In Tuesdays Child problem the mistaken answer comes from attributing the same weight to one case, namely the case BoyTuesdayBoyTuesday, as to the other cases BoyTuesdayBoyWednesday, GirlTuesdayBoyTuesday, etc etc. But suppose 100 familes have BoyTuesdayBoyTuesday all will say BoyTuesday, whereas for for all other cases 50 will say BoyTuesday and 50 will make different statement.
So BoyTuesdayBoyTuesday has twice the weight and must be counted twice, giving (13+1)/(27+1)=1/2 instead of 13/27.

The same argument applies for the second simpler problem. Again BoyBoy needs to be counted twice giving (1+1)/(3+1)=1/2 instead of 1/3.

• Jonathan Kirby says:

Bob,

You are assuming something like: the information we have was given as a (truthful) answer to the request: tell me the sex of one of your children (and the day of the week on which he/she was born). Under this assumption, the answer 1/2 is correct, and 13/27 and 1/3 are wrong. But what is your justification for your assumption?

Maybe the information came another way, for example as an answer to the question: is one of your children a boy born on a Tuesday? Then the correct answer is 13/27, and 1/2 is wrong.

There are other ways the information could have come. For example: Was either of your children a boy born on a weekday? Yes. Which day? Tuesday. Here we get a different correct answer again.

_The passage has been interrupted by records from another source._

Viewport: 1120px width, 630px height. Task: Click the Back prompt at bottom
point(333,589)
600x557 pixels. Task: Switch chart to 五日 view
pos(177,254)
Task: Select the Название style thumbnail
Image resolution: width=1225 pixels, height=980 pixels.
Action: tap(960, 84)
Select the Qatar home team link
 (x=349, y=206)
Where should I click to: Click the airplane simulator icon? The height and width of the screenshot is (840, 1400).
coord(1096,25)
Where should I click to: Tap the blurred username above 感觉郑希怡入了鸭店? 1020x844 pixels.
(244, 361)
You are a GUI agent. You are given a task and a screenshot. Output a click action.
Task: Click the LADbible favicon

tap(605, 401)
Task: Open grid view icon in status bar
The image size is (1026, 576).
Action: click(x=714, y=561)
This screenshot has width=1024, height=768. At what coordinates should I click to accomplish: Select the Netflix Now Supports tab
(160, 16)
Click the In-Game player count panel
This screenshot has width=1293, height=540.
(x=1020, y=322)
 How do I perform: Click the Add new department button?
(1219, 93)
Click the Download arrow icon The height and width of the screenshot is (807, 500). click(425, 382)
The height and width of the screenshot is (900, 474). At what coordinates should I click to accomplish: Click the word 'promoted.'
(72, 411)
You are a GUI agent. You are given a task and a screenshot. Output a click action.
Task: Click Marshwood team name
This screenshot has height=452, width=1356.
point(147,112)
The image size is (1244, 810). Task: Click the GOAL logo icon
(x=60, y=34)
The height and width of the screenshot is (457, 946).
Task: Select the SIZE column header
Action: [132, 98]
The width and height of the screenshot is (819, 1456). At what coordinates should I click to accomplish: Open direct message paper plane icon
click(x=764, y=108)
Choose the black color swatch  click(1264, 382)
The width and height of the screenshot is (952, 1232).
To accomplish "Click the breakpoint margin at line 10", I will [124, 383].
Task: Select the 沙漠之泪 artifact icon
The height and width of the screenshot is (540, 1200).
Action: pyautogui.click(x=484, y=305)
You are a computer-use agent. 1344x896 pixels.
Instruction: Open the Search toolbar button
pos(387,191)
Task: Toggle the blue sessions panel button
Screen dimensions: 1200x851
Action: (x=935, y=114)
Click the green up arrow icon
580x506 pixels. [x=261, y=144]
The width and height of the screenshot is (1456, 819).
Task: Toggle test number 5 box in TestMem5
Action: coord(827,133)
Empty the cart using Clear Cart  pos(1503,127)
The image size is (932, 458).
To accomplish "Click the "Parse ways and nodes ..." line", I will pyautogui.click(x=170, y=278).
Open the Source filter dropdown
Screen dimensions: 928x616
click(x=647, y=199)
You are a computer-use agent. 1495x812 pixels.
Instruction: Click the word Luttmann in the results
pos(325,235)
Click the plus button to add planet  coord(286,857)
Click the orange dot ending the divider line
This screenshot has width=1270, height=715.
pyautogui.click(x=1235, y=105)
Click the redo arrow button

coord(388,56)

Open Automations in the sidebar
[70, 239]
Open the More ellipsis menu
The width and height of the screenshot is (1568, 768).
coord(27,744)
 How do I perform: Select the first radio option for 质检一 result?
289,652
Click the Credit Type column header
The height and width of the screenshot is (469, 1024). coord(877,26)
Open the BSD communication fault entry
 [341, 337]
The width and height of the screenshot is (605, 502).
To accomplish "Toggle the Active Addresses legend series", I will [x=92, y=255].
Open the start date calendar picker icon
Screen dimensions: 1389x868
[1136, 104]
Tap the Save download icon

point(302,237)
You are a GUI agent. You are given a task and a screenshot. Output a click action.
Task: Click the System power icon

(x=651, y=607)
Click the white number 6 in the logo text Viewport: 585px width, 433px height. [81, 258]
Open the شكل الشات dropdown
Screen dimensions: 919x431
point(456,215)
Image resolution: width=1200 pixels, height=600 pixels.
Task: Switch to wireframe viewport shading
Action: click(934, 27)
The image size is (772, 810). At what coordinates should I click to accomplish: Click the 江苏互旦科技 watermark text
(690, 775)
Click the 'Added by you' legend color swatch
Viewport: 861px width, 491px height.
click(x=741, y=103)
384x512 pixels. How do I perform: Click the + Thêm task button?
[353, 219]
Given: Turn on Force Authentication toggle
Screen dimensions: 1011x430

So the answer changes depending on how the information was obtained. This is important. But there is also a sense in which Peter\s 13/27 is the correct answer, and that is that it makes somehow a minimal assumption on how the information was obtained. The assumption may seem improbable, but it is not quantifiably improbable, i.e. you cannot meaningfully say that it has any given numerical probability.

• seancarmody says:

Jonathan,

You are certainly correct that different assumptions about the protocol for generating the statement will result in different assumptions. The point of difference between your conclusion and Bob’s is the most “natural” or “minimal” assumption to make if we are told nothing about the protocol. The thing that seems unnatural to me about the assumption required to get 13/27 is that it implies that the P(X | Boy-Girl) is the same as P(X | Boy-Boy), where X is the event that Mr Smith makes the statement he does. In the absence of any other information, the first should be lower than the second. At least, that’s the argument I made on my blog post. While I suspect that this puzzle is one of applied probability rather than a limitation of the theory itself, it would be nice to have a theoretical framework to describe the minimalism/naturalism of different assumptions.